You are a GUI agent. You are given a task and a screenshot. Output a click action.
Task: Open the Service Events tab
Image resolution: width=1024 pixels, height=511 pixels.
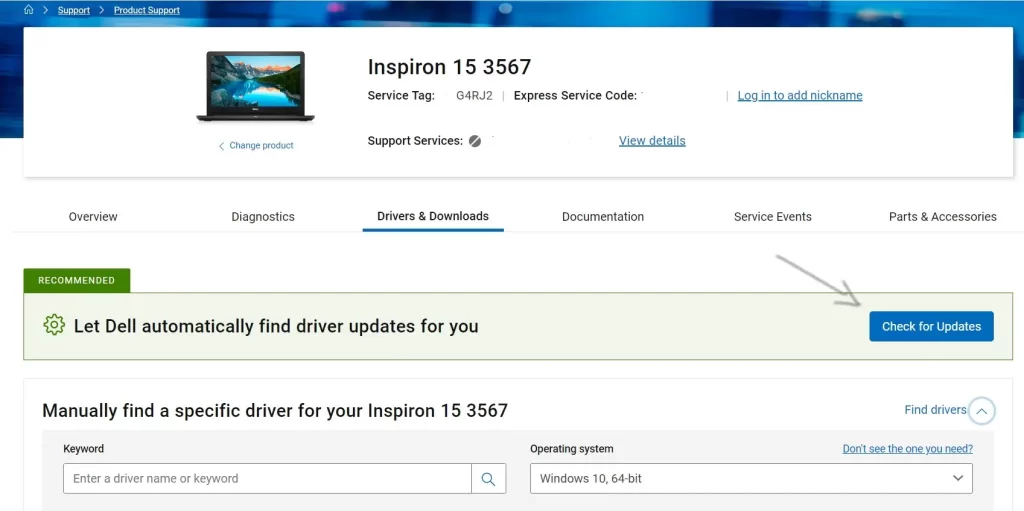773,216
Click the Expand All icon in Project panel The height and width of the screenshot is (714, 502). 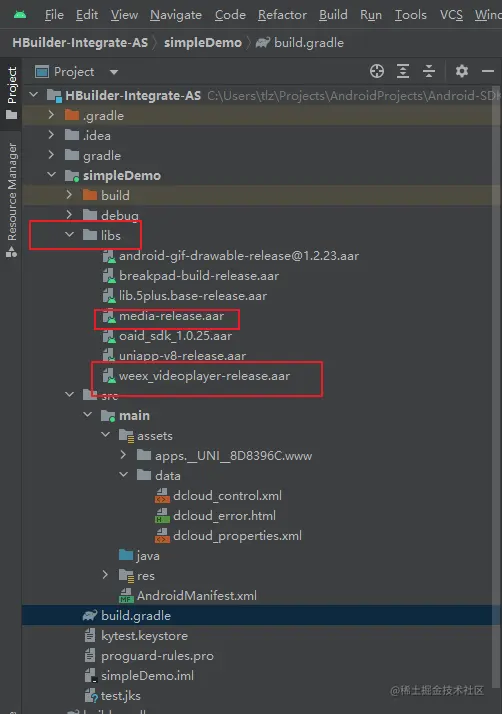pyautogui.click(x=403, y=71)
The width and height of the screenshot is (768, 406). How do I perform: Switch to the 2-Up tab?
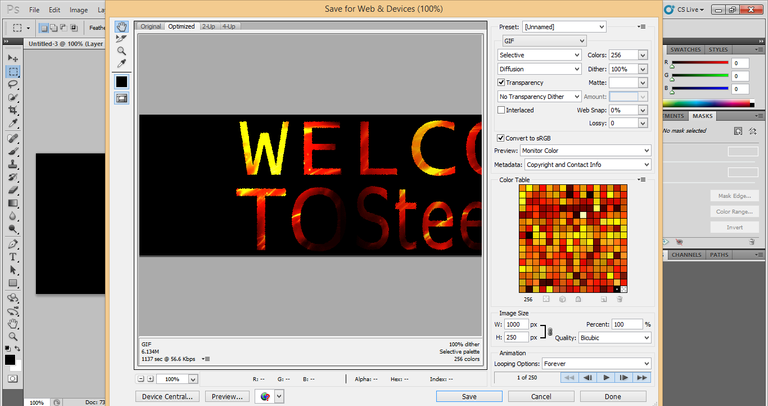tap(209, 26)
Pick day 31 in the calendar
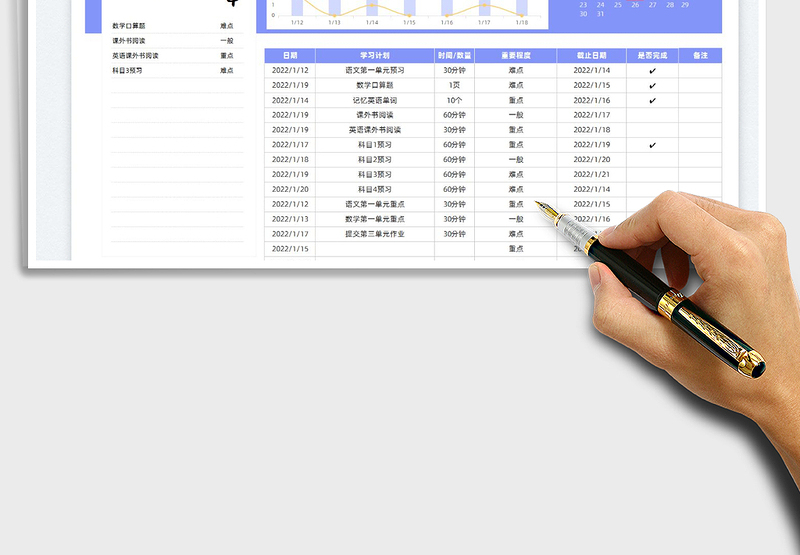 (x=600, y=14)
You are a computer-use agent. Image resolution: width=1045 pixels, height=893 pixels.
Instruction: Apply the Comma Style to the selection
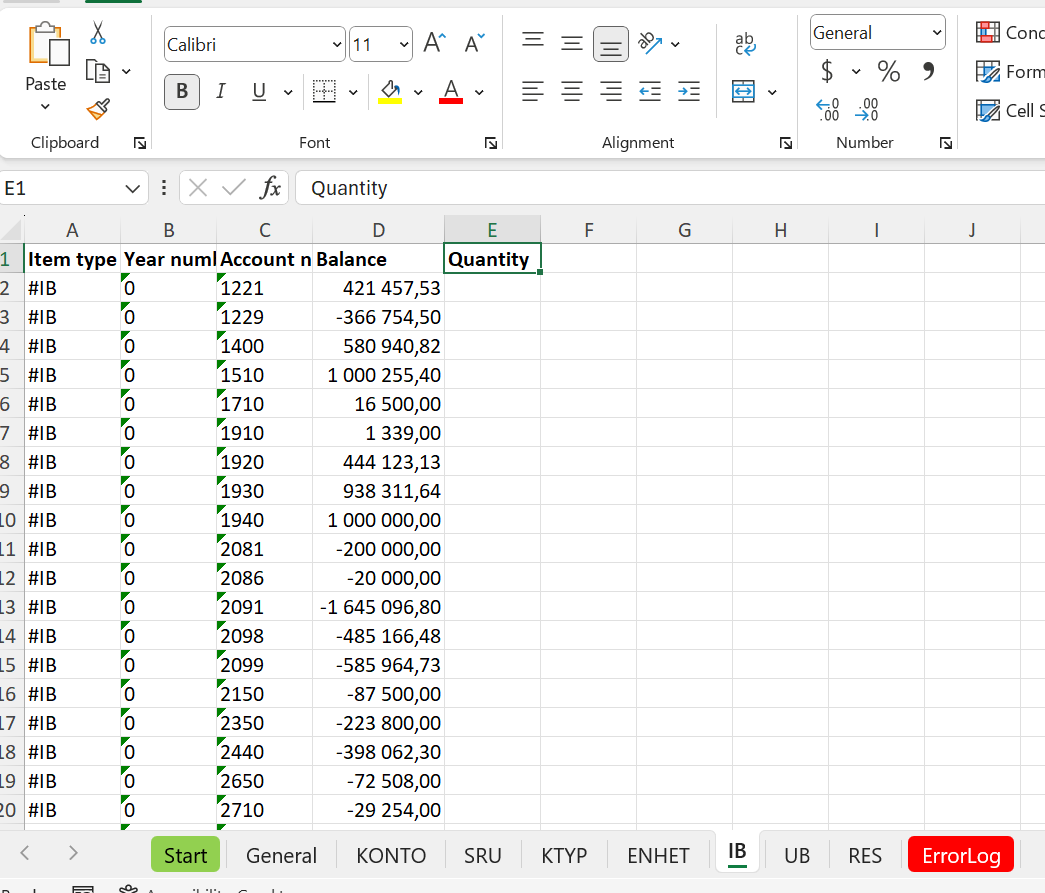click(x=928, y=71)
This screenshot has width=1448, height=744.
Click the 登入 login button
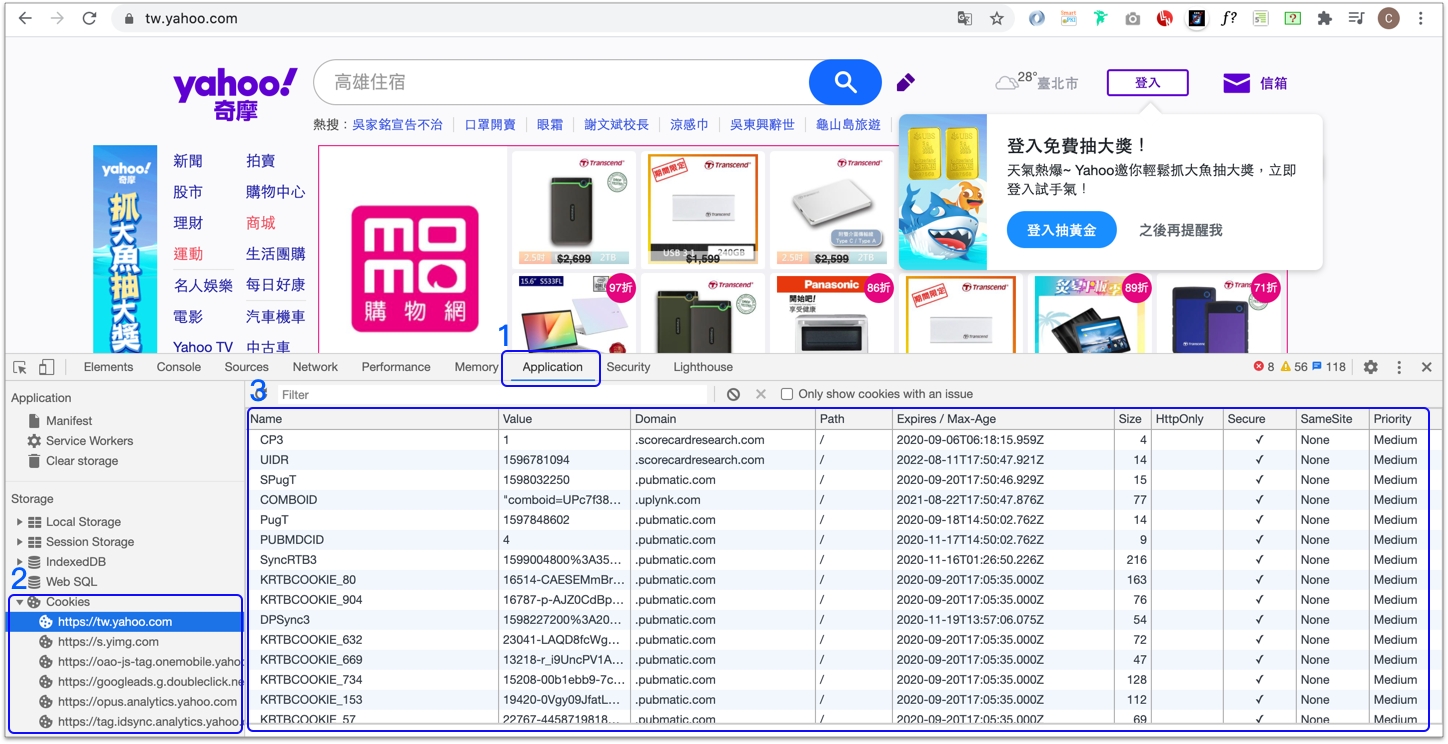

------

## PROBLEM STATEMENT
Can you reproduce, word for word, the stretch from the line containing "Pick day 31 in the calendar" through the end of the items, with both ends included and the pictures left out?

## CORRECT RESPONSE
Pick day 31 in the calendar
 (x=600, y=14)
You are a computer-use agent. Image resolution: width=1045 pixels, height=893 pixels.
Instruction: Apply the Comma Style to the selection
click(x=928, y=71)
This screenshot has width=1448, height=744.
Click the 登入 login button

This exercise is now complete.